(Saved entries)
++++++++++++++++++++

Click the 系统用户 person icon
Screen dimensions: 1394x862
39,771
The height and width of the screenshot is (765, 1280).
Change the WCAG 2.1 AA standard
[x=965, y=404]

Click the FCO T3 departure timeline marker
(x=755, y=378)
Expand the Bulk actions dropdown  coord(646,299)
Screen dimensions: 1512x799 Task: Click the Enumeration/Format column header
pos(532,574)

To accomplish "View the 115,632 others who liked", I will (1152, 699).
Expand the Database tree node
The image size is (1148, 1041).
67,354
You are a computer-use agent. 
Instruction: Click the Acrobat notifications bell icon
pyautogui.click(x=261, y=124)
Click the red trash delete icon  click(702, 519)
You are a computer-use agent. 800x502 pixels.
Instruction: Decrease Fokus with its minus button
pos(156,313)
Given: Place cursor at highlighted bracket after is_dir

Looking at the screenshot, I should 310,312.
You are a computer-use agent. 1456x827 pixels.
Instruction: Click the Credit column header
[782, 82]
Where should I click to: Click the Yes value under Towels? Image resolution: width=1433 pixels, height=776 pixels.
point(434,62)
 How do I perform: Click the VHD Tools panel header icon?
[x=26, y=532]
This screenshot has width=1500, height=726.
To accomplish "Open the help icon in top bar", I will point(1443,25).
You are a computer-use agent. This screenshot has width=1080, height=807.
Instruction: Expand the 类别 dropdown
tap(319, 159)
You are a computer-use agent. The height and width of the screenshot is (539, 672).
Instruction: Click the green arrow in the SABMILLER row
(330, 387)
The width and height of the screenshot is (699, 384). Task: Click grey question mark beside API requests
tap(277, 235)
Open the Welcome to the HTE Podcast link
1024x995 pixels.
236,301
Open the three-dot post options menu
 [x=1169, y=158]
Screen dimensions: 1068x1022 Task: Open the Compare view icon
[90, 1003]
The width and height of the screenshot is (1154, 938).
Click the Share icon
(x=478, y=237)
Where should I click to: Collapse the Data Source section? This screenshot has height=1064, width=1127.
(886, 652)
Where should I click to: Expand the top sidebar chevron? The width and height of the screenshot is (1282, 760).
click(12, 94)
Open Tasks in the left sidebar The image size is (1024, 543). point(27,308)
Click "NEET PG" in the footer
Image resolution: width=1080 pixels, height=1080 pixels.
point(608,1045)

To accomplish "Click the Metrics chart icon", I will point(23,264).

++++++++++++++++++++

**Your instructions**
Rewrite the saved entries starting at the line containing "You are a computer-use agent. The" and ending at the line containing "(x=478, y=237)", keeping every request line unchanged. In the answers, multiply each click coordinate by 2.15 and round it to a whole number, with halves rounded up.

**Result**
You are a computer-use agent. The height and width of the screenshot is (539, 672).
Instruction: Click the green arrow in the SABMILLER row
(710, 832)
The width and height of the screenshot is (699, 384). Task: Click grey question mark beside API requests
tap(596, 505)
Open the Welcome to the HTE Podcast link
1024x995 pixels.
507,647
Open the three-dot post options menu
 [x=2513, y=340]
Screen dimensions: 1068x1022 Task: Open the Compare view icon
[194, 2156]
The width and height of the screenshot is (1154, 938).
Click the Share icon
(x=1028, y=510)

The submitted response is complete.